---------- Materials provided ----------
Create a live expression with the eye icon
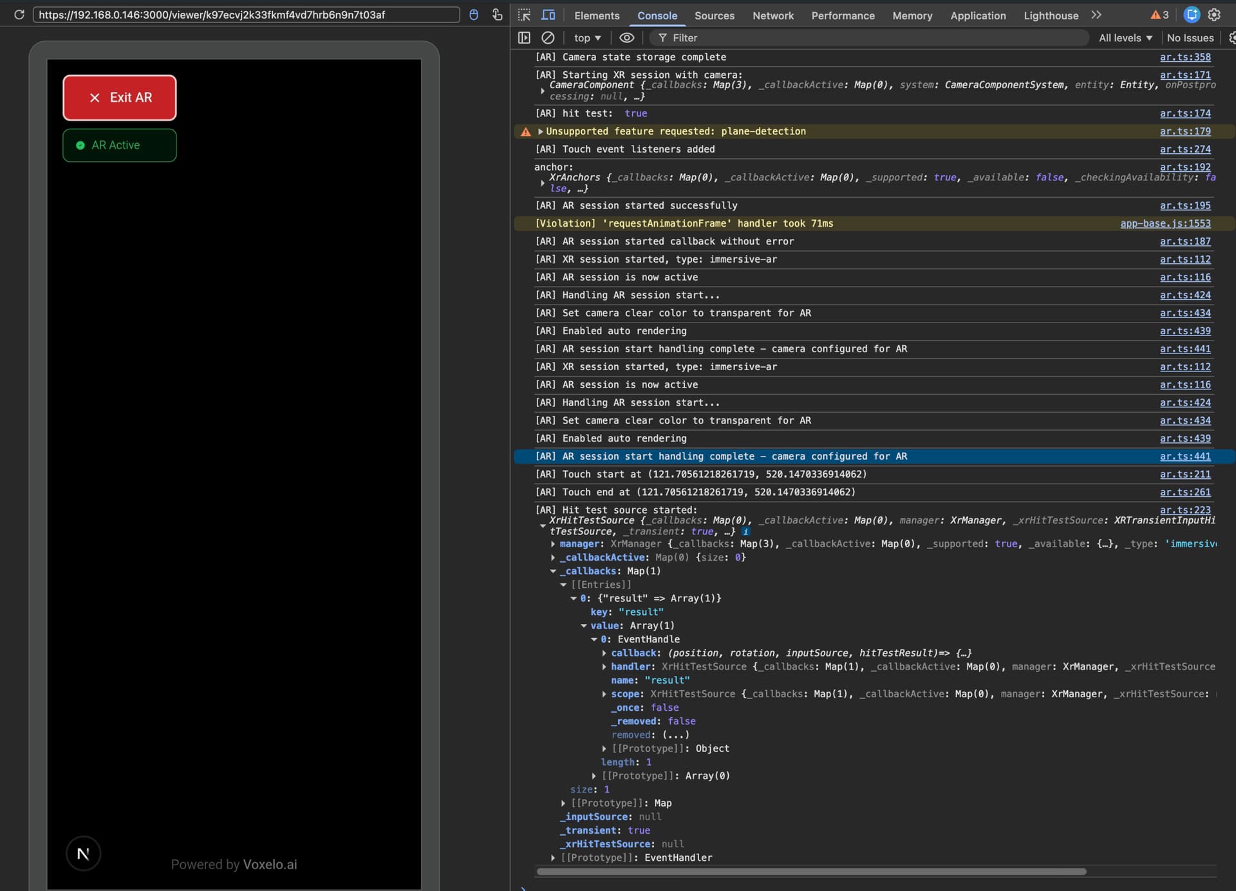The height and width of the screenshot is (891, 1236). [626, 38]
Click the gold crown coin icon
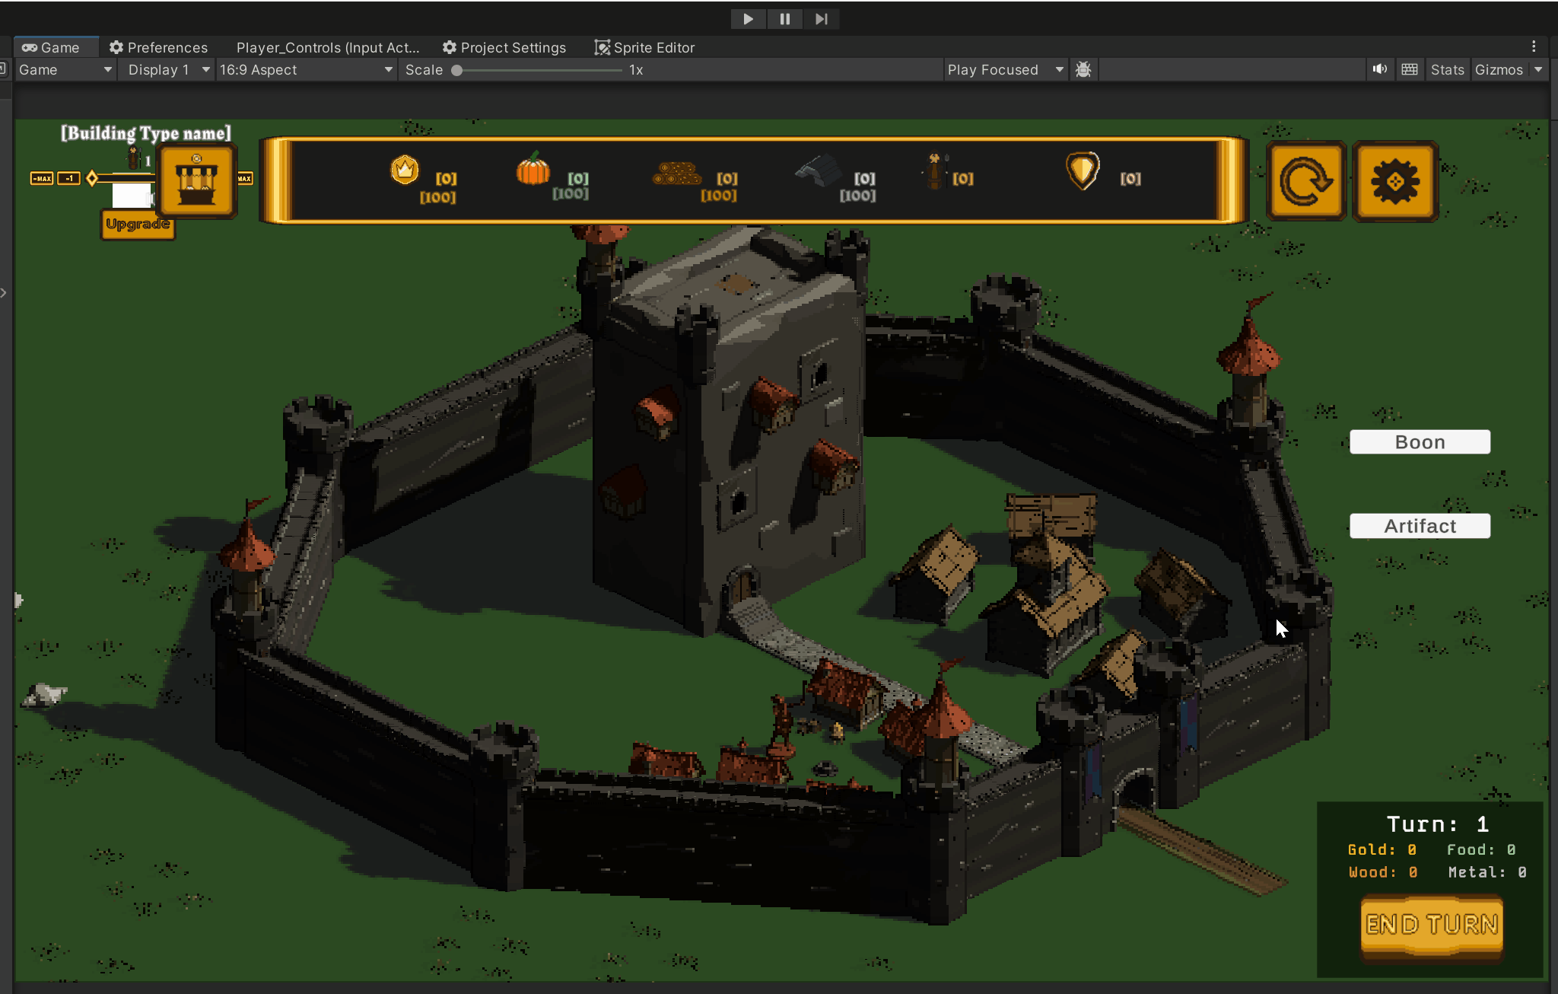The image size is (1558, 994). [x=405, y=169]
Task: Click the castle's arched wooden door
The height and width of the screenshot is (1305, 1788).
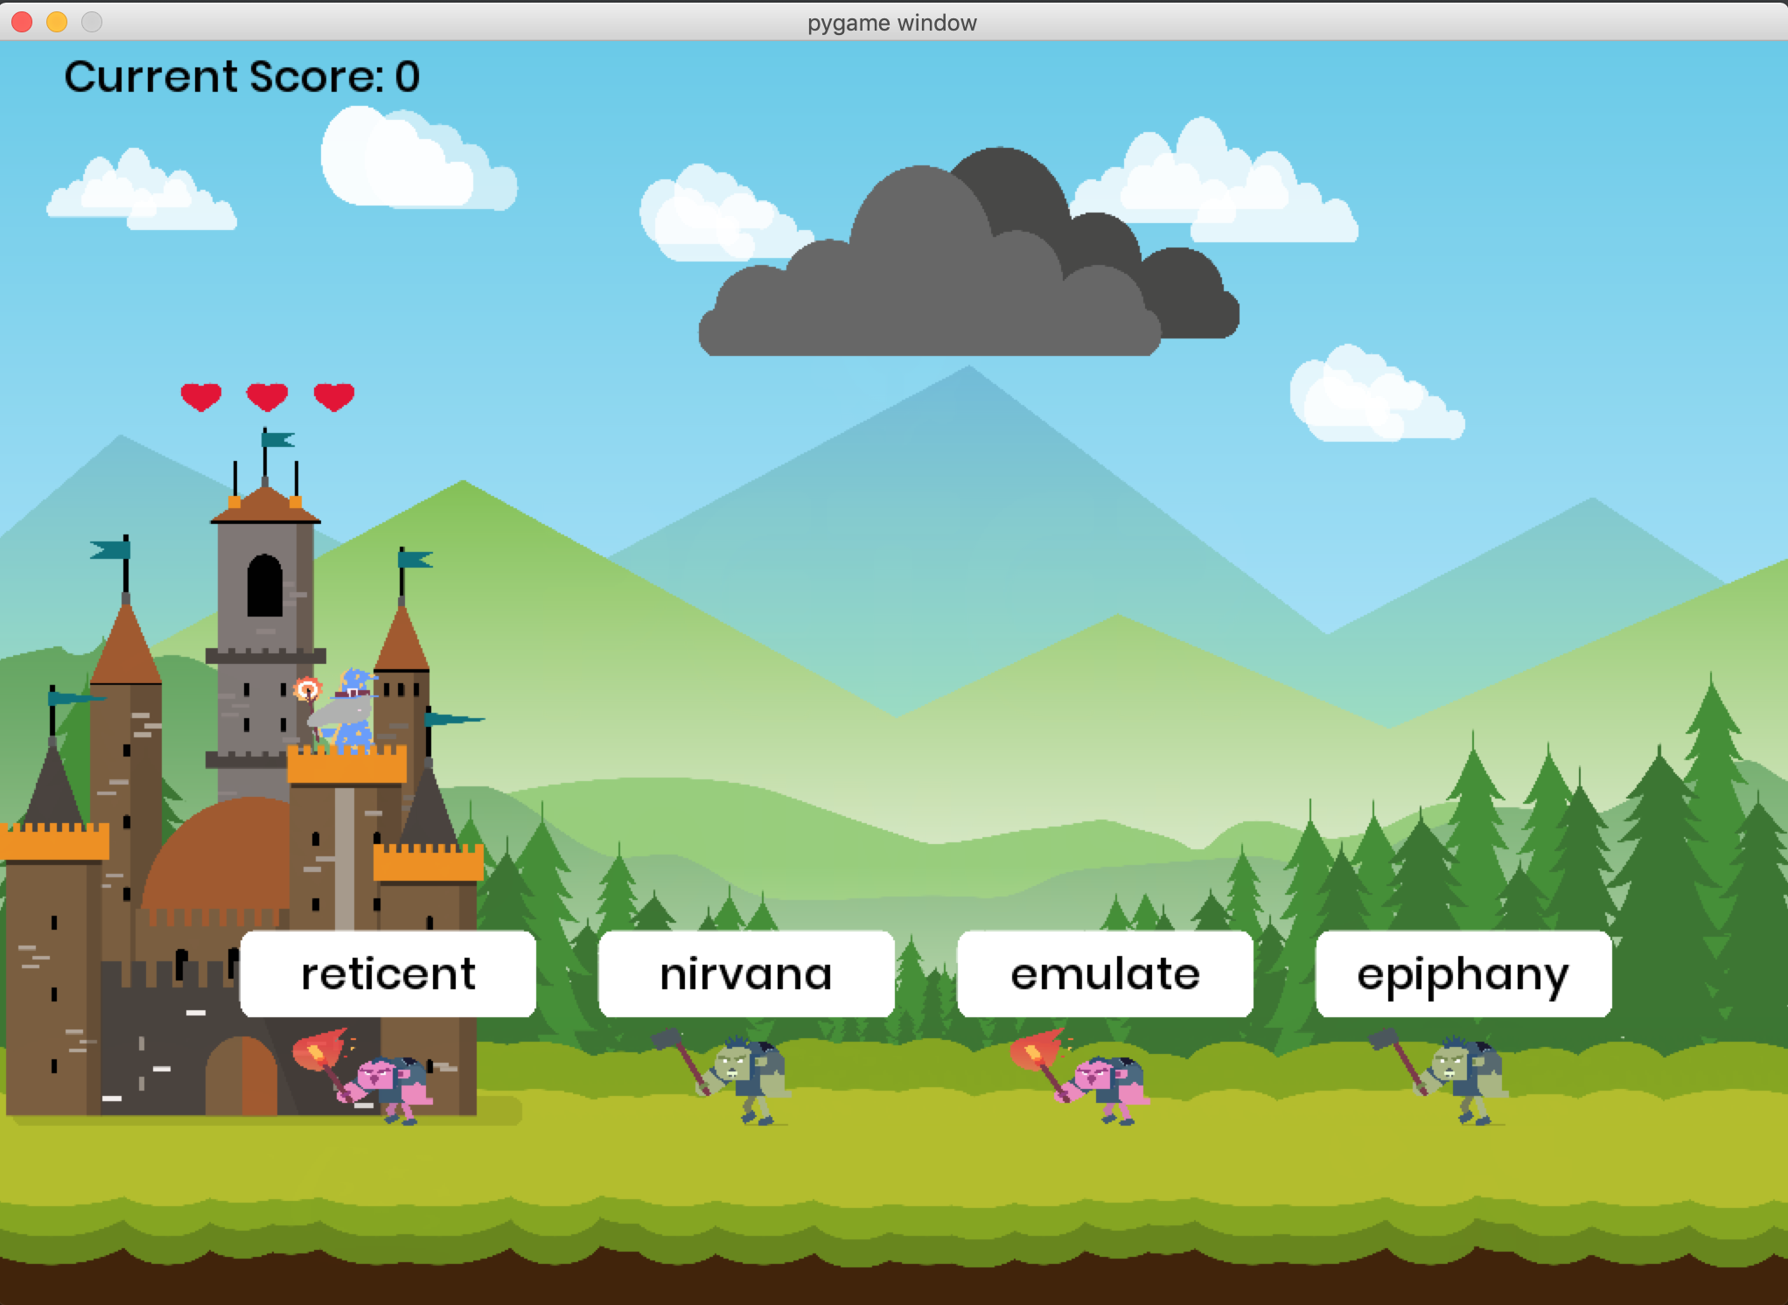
----------
*Aim of the exercise*: The answer must be the full listing, restated word for word, with no pictures in it.

*Task output*:
Create a live expression with the eye icon
The height and width of the screenshot is (891, 1236). [626, 38]
Click the gold crown coin icon
The image size is (1558, 994). [x=405, y=169]
Task: Click the castle's arched wooden door
The height and width of the screenshot is (1305, 1788).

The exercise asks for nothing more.